By Dick Morris on October 19, 2011

The most effective move in electoral politics is to rebut an opponent’s charges and show how they are misrepresentations and falsehoods. Media guru Tony Schwartz once said “everyone likes a fighter, but nobody likes a dirty fighter.” Negatives have their place in every campaign. But when one of them is an obvious stretch and reach, twisting facts beyond recognition to mislead voters, it can backfire massively, all the more so if it concerns a candidate’s personal life. When a negative blows up in the face of the candidate who threw it, voters learn instantly about his character. They don’t have to rummage through musty, dusty old voting records to see what he is about, they saw his below-the-belt hit with their own eyes and draw the appropriate conclusions about what manner of man he is.

That’s how it was in the recent CNN debate from Nevada when Rick Perry accused Mitt Romney of hiring illegal immigrants at his Massachusetts home. Posturing and preening, Perry denounced Romney’s “hypocrisy” in attacking his immigration record while hiring illegals himself. You could have heard the gasps around the country as Perry laid out his negative.

Everyone understood that it was the illegal immigration issue which had laid Perry low, deflating his post-announcement boom, dropping him from first place to fourth or fifth in most polls. Now, in a stroke, Perry was seeking to embarrass the candidate who had the greatest hand in pushing him down – Romney – by painting him with the illegal immigration brush.

Unruffled, Romney, at first, laughed off the charge saying “I have never hired an illegal immigrant in my life,” and went on to talk about the underlying issue of of illegal aliens, repeating his charges that Perry’s instate tuition scholarships for their children was a “magnet” to attract them. OK, but everybody watching the debate wanted more about what Romney really did. We all wondered if there was any truth to Perry’s charge and were not satisfied with Romney’s laughing disclaimer.

Then Perry, sensing weakness, honed in on the charge pushing it again. This time, Romney delivered a crushing rebuttal. The illegal immigrants had been gardeners hired by the landscaping company he used to mow his lawn. When he found out they were hiring illegals, he ordered them to replace them with legal workers “I’m running for public office, I can’t be hiring illegal immigrants,” he says he explained. Then, when the company was found to be continuing to hire illegals, Romney fired the company and hired one more in compliance with the law. Case closed.

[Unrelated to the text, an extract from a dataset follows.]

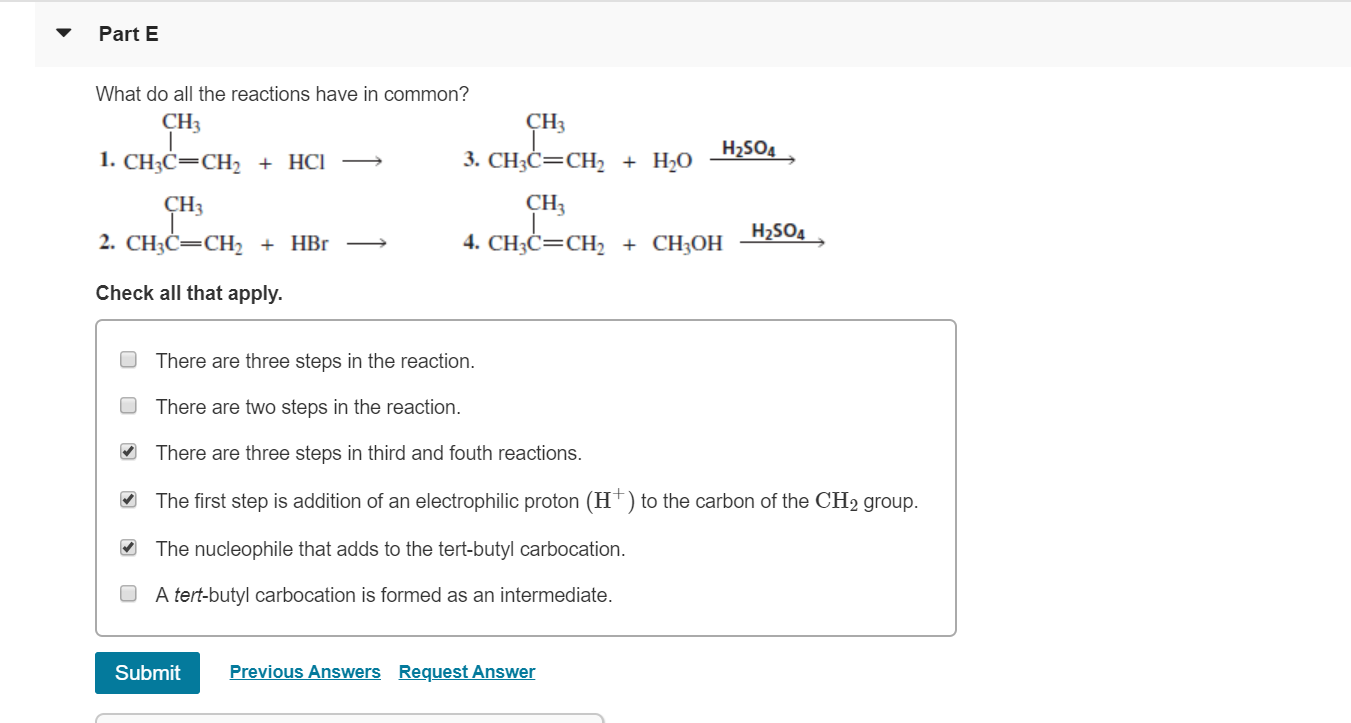Check 'There are two steps in the reaction'

tap(127, 406)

But Perry wasn’t finished. He hammered Romney again with the charge, even though we now all accepted Mitt’s version of what had happened. Rather than rebut or correct any errors in Romney’s portrayal of the events, he just repeated the charge as if Romney had not answered it. To make matters worse, he tried to out-shout Romney, horning in on his time. Verbally, it was the same kind of move Al Gore made in the debates of 2000 when he menacingly moved over to Bush’s lectern to horn in on his space. Or Rick Lazio tried that same year when he walked over to Hillary’s podium in their Senate race to hand her a letter. A debate no no.

The result is that Perry now is being seen as a bully, a smear artist, a con man, and a dirty fighter. Nixon at his worst. He has amplified and compounded the damage he suffered over the illegal immigration issue with this McCarthyite personal attack.

In a larger sense, Perry is like the concert performer who can’t get it together to do well in a studio. On stage, surrounded by an adoring public and an energized audience, he beams. He gets his energy from his surroundings. But in a studio or a debate room, amid only competitors and journalists, he can’t get any mojo. He doesn’t get energy from confrontation and can’t make his points stick.

If you can’t debate, you can’t win the election against Obama and you shouldn’t be nominated. Now, after four tries, Perry still can’t win a debate. It’s time to move on.